Task material below:

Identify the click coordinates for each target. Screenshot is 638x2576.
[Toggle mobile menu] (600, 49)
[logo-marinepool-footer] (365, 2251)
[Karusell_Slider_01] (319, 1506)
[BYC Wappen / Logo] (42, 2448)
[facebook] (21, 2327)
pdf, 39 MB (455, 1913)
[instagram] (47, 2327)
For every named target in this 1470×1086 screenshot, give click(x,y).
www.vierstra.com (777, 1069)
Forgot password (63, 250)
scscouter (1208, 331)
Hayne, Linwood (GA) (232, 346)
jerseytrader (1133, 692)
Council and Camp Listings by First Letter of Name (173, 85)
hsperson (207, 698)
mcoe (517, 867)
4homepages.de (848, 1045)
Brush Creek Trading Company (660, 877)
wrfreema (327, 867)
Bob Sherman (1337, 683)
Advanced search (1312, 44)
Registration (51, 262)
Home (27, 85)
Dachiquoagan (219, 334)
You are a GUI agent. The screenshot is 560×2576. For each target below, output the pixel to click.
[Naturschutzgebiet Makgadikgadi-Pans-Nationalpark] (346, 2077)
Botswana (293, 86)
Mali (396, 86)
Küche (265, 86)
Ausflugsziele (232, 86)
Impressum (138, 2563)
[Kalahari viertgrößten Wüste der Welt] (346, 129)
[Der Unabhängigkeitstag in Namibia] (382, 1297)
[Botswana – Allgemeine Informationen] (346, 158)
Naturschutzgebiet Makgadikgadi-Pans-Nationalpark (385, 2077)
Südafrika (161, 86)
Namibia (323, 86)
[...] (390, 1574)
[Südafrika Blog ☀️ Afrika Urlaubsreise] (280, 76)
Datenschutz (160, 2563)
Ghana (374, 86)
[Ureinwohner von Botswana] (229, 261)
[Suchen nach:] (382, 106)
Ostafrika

End of Task material.

• Task item: Begin with the line that contains "Botswana (293, 86)". Repeat it and every line after it through the end of the listing, exactly, and print nothing more.

• The completed task:
Botswana (293, 86)
Mali (396, 86)
Küche (265, 86)
Ausflugsziele (232, 86)
Impressum (138, 2563)
[Kalahari viertgrößten Wüste der Welt] (346, 129)
[Der Unabhängigkeitstag in Namibia] (382, 1297)
[Botswana – Allgemeine Informationen] (346, 158)
Naturschutzgebiet Makgadikgadi-Pans-Nationalpark (385, 2077)
Südafrika (161, 86)
Namibia (323, 86)
[...] (390, 1574)
[Südafrika Blog ☀️ Afrika Urlaubsreise] (280, 76)
Datenschutz (160, 2563)
Ghana (374, 86)
[Ureinwohner von Botswana] (229, 261)
[Suchen nach:] (382, 106)
Ostafrika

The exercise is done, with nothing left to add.